### [INPUT DATA]

● ● ●

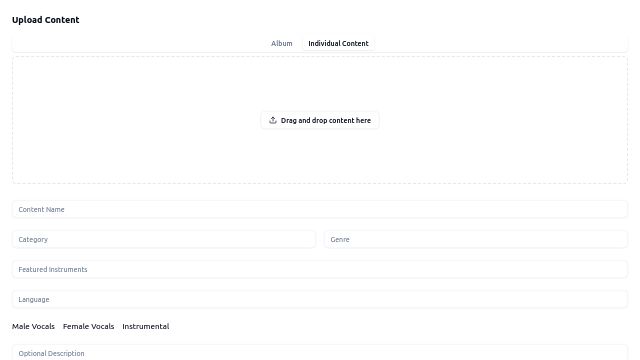Toggle the Female Vocals option
The image size is (640, 360).
coord(88,326)
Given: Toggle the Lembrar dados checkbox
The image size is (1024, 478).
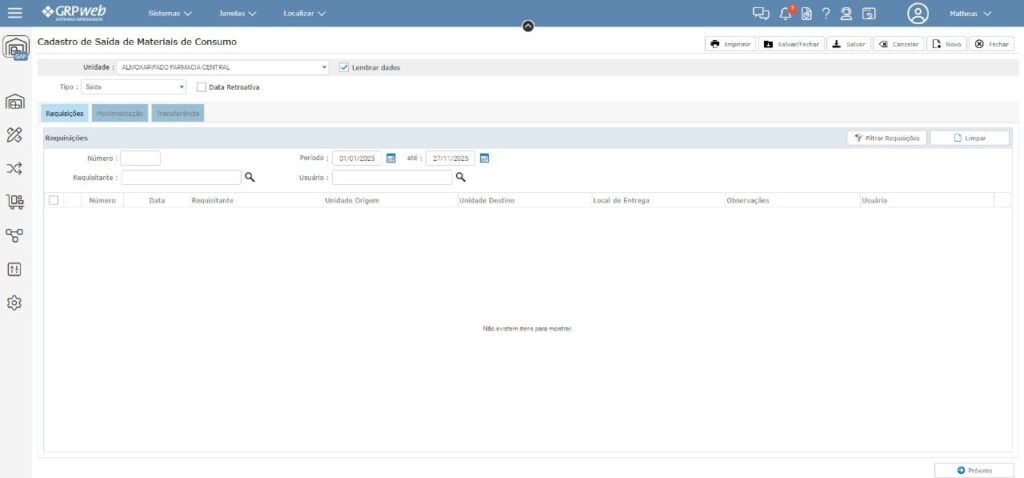Looking at the screenshot, I should [344, 67].

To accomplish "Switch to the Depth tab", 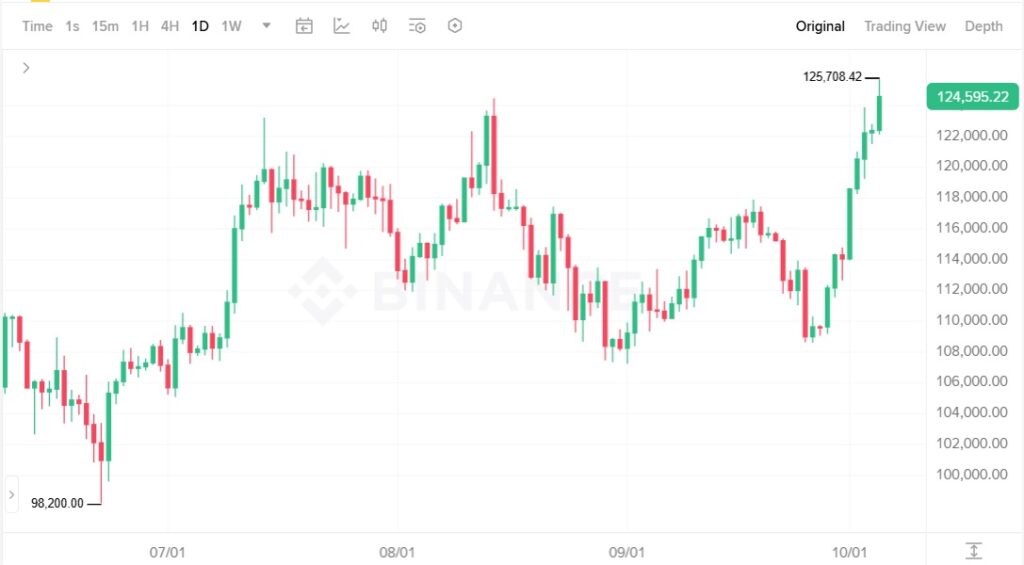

● ● ●

### [PROBLEM]
In the records above, find the line containing "The image size is (1024, 478)." and restate it and every line after it word for word, all pictures excluded.

### [TASK SOLUTION]
The image size is (1024, 478).
Looking at the screenshot, I should [344, 67].

To accomplish "Switch to the Depth tab", 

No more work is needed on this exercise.